Accuracy. Artificial intelligence and machine learning are rapidly evolving fields of study. We are constantly working to improve our Services to make them more accurate, reliable, safe and beneficial. Given the probabilistic nature of machine learning, use of our Services may in some situations result in incorrect Output that does not accurately reflect real people, places, or facts. You should evaluate the accuracy of any Output as appropriate for your use case, including by using human review of the Output.
Attorneys must also consider client-confidentiality when using AI. Inputting client-specific facts into an AI tool could cause data mishandling and a possible breach of client-confidentiality. Each AI tool uses its own servers, outside a firm’s infrastructure, to provide the digital analysis requested. The security of these servers is unknown. Relinquishing control over client data must be a factor in considering the use of AI in a legal practice.
Rewards of AI Use
Ultimately, the greatest benefit that AI provides attorneys is time savings. However, AI is not limited to quickly creating output for an attorney. There are a plethora of AI tools that can assist in the day to day administrative tasks that often burden attorneys and the judicial system. For example, Gideon is an AI chatbot that can help streamline client-intake questions. Another AI tool, Diligen, assists attorneys by reviewing contracts for specific clauses or changes in a document and can provide a summary of lengthy documents. Courts in New York and California have used the Correctional Offender Management Profiling for Alternative Sanctions (“COMPAS”) system, an AI tool that assesses the likelihood a defendant is to reoffend, in bail determinations.
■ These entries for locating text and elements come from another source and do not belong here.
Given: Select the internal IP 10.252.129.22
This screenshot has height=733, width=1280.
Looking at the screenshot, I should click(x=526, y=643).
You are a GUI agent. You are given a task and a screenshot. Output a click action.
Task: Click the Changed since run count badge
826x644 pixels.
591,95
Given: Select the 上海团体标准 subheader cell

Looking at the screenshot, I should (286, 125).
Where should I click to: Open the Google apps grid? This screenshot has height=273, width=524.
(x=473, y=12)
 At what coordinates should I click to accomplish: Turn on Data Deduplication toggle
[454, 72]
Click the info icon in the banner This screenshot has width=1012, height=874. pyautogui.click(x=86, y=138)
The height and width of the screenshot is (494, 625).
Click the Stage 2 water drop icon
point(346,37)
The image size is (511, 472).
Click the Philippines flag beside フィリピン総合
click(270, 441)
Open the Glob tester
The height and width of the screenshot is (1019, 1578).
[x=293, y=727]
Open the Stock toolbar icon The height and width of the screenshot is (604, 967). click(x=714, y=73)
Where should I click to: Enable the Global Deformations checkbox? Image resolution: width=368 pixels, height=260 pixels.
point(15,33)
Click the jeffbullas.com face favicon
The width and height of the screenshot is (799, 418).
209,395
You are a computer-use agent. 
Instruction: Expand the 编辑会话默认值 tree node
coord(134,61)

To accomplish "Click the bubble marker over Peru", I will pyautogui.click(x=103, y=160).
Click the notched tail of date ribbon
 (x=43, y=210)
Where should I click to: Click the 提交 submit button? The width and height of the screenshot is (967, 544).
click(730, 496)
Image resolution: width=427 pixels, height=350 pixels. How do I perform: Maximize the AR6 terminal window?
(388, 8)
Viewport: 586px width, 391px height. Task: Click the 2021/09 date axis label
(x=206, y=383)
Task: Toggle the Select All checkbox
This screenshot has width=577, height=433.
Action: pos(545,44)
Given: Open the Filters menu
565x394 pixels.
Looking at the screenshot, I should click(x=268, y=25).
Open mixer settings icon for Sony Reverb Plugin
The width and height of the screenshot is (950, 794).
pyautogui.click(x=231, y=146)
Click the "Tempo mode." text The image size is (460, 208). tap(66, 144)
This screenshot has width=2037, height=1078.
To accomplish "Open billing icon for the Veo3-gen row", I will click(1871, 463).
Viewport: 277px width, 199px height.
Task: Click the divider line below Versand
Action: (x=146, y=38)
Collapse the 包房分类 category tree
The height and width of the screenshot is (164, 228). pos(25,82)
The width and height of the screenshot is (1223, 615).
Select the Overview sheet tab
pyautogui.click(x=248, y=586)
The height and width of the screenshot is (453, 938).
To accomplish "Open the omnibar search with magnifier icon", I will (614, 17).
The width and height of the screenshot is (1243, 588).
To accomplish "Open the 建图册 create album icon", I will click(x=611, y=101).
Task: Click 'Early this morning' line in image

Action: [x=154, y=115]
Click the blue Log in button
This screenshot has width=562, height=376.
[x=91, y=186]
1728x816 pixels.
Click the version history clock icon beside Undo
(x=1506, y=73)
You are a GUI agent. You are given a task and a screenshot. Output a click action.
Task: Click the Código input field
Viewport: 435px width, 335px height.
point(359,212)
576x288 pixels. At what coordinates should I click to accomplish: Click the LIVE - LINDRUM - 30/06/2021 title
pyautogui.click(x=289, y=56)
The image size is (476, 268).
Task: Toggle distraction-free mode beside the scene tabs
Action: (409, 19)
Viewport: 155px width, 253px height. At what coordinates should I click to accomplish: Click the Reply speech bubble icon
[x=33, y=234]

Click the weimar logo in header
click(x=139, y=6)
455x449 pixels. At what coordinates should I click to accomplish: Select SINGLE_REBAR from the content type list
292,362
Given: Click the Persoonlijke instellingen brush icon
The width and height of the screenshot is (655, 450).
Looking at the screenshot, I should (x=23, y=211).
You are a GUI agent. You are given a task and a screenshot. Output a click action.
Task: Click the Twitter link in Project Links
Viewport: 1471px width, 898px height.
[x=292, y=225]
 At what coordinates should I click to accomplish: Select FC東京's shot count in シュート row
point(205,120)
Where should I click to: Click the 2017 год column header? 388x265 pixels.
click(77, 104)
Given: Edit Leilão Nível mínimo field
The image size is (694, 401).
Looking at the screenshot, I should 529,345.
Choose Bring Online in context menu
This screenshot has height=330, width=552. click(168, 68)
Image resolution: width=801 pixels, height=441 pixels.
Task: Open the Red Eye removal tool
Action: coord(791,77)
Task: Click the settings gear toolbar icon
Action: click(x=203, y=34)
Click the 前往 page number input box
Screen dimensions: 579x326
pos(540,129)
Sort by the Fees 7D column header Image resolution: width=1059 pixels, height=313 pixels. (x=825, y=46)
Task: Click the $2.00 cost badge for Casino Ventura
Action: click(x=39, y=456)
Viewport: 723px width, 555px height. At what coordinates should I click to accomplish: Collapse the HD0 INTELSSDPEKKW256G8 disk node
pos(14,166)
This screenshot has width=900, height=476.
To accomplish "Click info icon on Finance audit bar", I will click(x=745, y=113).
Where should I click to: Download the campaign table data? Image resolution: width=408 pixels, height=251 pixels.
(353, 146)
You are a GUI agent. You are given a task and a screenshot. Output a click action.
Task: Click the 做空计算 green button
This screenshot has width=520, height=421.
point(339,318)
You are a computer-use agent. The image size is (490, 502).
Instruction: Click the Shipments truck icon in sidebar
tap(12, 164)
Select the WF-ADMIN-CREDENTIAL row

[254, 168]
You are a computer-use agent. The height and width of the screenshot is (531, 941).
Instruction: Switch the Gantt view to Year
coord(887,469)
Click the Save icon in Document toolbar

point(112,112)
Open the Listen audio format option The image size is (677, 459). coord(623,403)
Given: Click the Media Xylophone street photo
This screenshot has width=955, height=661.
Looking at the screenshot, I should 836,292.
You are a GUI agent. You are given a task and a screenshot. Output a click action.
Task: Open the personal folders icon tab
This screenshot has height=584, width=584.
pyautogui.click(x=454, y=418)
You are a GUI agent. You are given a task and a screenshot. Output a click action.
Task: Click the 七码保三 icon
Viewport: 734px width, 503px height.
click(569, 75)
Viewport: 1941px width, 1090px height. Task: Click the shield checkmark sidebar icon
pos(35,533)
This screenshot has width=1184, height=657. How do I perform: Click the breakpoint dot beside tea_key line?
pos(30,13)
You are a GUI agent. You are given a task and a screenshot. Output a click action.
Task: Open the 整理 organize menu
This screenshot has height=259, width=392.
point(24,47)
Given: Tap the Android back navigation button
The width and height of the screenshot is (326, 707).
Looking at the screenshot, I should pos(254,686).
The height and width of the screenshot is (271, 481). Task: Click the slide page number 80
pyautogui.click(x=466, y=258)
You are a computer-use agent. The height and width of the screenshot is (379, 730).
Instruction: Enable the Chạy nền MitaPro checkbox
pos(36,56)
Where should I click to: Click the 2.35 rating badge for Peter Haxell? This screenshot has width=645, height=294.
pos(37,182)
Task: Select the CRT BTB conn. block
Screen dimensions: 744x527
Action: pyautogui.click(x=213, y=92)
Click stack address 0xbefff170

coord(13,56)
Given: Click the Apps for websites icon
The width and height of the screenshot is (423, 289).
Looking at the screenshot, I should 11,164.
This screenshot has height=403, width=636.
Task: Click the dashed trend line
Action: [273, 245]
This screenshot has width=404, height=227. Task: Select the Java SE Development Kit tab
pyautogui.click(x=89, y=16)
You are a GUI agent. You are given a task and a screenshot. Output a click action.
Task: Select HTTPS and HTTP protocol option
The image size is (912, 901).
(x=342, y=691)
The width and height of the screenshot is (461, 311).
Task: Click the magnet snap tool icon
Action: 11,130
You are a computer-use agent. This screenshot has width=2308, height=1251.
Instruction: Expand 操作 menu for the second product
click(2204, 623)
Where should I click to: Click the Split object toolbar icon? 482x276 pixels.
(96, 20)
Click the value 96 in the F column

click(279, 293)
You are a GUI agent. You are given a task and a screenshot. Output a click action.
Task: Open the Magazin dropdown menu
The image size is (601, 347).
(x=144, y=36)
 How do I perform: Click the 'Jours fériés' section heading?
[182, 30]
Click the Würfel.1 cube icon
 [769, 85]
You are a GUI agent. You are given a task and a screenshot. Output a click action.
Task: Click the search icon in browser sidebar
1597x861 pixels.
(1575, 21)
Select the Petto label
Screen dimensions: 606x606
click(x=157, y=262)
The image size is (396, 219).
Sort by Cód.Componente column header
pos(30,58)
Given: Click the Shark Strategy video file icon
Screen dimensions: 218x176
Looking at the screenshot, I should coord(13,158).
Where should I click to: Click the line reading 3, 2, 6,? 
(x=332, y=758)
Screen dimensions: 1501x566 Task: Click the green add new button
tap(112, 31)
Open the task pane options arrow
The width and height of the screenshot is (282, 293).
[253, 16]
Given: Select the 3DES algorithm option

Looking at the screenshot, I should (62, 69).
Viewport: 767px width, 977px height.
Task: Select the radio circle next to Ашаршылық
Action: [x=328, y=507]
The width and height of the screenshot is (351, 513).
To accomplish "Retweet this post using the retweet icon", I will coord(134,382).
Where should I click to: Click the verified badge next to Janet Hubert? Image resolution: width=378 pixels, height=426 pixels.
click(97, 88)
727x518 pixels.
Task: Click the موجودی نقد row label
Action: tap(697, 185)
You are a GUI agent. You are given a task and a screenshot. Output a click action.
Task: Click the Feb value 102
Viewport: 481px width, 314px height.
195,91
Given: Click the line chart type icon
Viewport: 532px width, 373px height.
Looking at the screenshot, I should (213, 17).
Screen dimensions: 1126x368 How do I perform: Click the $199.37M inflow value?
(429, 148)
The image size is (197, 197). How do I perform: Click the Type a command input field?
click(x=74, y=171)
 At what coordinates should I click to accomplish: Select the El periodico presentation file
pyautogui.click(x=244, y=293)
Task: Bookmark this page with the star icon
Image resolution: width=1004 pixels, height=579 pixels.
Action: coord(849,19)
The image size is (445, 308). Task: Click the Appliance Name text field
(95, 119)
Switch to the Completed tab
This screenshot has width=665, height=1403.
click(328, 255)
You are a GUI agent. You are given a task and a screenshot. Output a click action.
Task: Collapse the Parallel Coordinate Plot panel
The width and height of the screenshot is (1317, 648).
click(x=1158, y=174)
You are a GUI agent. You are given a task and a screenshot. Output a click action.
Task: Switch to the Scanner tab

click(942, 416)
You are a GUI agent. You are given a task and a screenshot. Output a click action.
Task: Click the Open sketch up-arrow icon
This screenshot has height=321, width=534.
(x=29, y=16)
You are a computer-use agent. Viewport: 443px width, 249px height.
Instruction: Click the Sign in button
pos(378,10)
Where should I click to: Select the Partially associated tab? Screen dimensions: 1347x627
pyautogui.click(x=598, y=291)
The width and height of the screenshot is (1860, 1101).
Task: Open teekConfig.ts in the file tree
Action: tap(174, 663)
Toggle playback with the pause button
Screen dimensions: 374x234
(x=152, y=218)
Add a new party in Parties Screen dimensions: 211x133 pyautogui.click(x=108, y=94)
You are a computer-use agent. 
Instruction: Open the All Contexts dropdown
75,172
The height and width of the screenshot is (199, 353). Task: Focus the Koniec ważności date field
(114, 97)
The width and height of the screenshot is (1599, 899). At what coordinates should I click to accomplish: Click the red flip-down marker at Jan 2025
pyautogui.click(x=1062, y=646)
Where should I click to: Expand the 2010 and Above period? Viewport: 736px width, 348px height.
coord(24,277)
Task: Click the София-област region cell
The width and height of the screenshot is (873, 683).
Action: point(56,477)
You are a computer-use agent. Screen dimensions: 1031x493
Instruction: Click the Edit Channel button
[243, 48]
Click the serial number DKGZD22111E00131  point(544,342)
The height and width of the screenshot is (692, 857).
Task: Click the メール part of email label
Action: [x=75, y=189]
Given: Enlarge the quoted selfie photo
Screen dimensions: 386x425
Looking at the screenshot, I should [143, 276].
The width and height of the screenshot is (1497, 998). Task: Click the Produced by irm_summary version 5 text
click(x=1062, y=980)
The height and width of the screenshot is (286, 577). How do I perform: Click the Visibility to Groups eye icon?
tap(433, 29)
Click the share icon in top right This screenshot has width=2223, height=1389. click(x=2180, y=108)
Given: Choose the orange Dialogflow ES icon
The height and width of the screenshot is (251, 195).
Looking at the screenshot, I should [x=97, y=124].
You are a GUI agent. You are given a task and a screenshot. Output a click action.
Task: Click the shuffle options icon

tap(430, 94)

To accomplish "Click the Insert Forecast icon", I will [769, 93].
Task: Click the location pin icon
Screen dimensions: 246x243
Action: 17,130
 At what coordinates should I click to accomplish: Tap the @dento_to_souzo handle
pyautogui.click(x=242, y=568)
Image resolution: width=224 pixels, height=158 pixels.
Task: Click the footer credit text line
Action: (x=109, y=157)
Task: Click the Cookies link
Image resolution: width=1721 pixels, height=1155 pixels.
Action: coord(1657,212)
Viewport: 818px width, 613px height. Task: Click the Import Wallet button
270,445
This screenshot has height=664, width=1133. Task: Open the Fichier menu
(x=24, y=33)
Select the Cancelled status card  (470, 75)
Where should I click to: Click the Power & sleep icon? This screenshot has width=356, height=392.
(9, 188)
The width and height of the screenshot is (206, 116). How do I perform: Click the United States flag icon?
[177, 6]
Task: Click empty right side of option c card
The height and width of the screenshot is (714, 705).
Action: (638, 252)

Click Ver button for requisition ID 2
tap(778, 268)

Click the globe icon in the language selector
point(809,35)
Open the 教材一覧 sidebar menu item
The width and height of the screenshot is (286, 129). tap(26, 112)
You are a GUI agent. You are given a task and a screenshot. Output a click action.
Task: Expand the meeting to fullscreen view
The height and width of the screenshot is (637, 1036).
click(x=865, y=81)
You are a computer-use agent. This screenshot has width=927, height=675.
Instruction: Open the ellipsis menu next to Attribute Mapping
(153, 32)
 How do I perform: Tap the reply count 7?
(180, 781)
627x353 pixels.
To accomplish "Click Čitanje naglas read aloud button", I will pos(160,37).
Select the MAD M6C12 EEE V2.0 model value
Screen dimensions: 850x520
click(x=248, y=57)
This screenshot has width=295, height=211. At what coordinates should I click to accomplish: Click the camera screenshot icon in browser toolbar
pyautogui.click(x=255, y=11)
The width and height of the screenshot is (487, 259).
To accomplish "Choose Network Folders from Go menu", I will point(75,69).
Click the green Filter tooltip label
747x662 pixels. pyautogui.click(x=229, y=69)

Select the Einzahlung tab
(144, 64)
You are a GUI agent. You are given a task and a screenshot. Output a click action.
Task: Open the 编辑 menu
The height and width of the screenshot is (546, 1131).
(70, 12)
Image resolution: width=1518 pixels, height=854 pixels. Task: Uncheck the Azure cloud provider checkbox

AI can also help in several other areas of daily legal work such as analysis of discovery documents for relevant or confidential information, or proofreading briefs. What could be hours of legal billing to find the proverbial needle in the haystack can be reduced with a few clicks of the mouse, saving the client legal fees and providing the attorney additional hours of capacity for other tasks. AI also provides attorneys with the ability to assess voluminous documents at the onset of a matter, reducing the amount of time needed to accurately understand the full breadth of the matter from the beginning of an engagement and analyze potential risks and outcomes, rather than sift through pages to establish timelines or sequences of events.
Ultimately, AI further allows attorneys to pass on savings to their clients and improve their client relationships — first, by reducing the number of hours necessary to complete time-consuming tasks, and second, by allowing attorneys to time to tackle the matters and/or issues that cannot be handled by AI, such as signing under penalty of perjury. However, both attorneys and their clients should be wary of over-relying on AI. For now, AI can’t guarantee the accuracy of its byproduct (or interface with clients). But these technologies continue to evolve, and we may need to reconsider our position, and reliance, on AI, in the near future.
 Federal Rules of Civil Procedure Rule 11. Note that most state courts have an identical requirement.